На ступенях выстроились еще семеро “секьюрити”. Курт замешкался, достал сотовый телефон и начал озабоченно щелкать по клавишам. На дисплей он при этом не глядел, боковым зрением внимательно обшаривая территорию. Это был последний, так сказать контрольный, взгляд. Если где-то рядом поджидала —ловушка, он бы это понял. “Волчье чутье” (согласно терминологии Черепа) непременно дало бы сигнал… Так, во всяком случае, предполагалось. Глава Ордена отчего-то упускал из виду то обстоятельство, что “чутье” не уберегло Курта от рабства на Подворье.

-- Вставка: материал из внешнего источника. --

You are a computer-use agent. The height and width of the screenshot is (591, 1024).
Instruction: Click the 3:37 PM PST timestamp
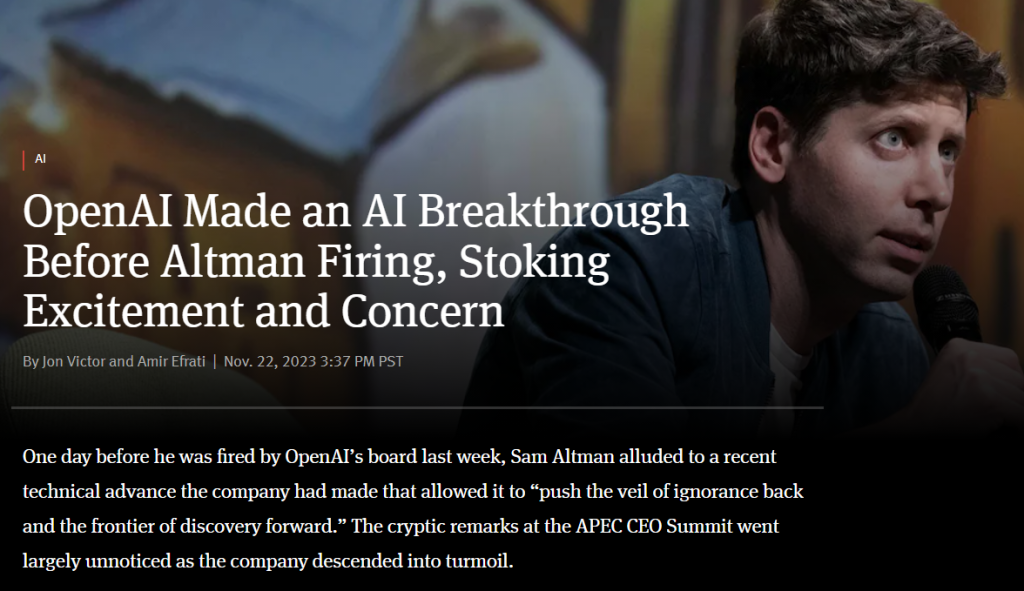[362, 361]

По проезжей части проспекта туда-сюда сновали автомобили. К “Лавине” подруливали преимущественно яркие спортивные машинки, приблизительная стоимость которых, судя по всему, равнялась пятилетнему доходу какого-нибудь работяги.
Из салонов выкарабкивались надменные, безвкусно разряженные господа. Как хозяева дорогих тачек, так и их златокудрые спутницы стремились нацепить на себя как можно больше драгоценных побрякушек, наличие же одежды у женской половины приближалось к абсолютному нулю. Волк почувствовал жжение в глазах от стройных мускулистых ног, едва прикрытых грудей, объем силикона в которых превысил все разумные пределы, и других частей тел, чьи идеальные формы выдавали явное знакомство с Запретным городом. Курт лишь готовился войти, а его уже мутило.